The steel band with massive bumpers makes a solid impression and does not rattle. The clasp is somewhat bulky and presses a bit uncomfortably when working at the desk. It leaves no room for fine adjustment, but thanks to a removable half strap link, the strap can still be adjusted quite easily. The tools for this and three extra links are included. Thanks to the quick-release fastener, the straps included can be exchanged easily, and Withings also has other straps on offer.

The Scanwatch Horizon looks like a diver’s watch, but is not really suitable for scuba diving. The luminous material on the dial and hands is Superluminova, but was not exactly applied lavishly. According to the manufacturer, the watch is waterproof up to 10 bar or about 100 meters water depth. The Scanwatch Horizon should withstand a bit of snorkeling and a few laps in the pool, but real recreational divers prefer to stick with their Citizen Promaster and the dive computer.
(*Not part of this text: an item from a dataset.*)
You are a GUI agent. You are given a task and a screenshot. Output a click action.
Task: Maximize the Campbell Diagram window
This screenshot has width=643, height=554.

For 500 euros you get a solid hybrid smartwatch with a well thought-out app that looks like a real sports watch and not like a display that is stretched around the wrist. If that bothers you with the Apple Watch, the Withings Scanwatch is an alternative with a wide range of functions. The Scanwatch Horizon costs more than the hybrid models from other manufacturers such as Skagen or Fossil, but it can also be more.

The first batch of the “Limited Edition” Horizon is already sold out. “Due to the great demand at the start of sales, the Scanwatch Horizon was sold out within 48 hours,” said a manufacturer’s spokeswoman. The company does not want to reveal how many copies that were. “Until the end of the year, new contingents will be added to the Scanwatch Horizon,” it continues. Anyone who is interested can rely on one Waiting list and you will be informed when the watch is available again.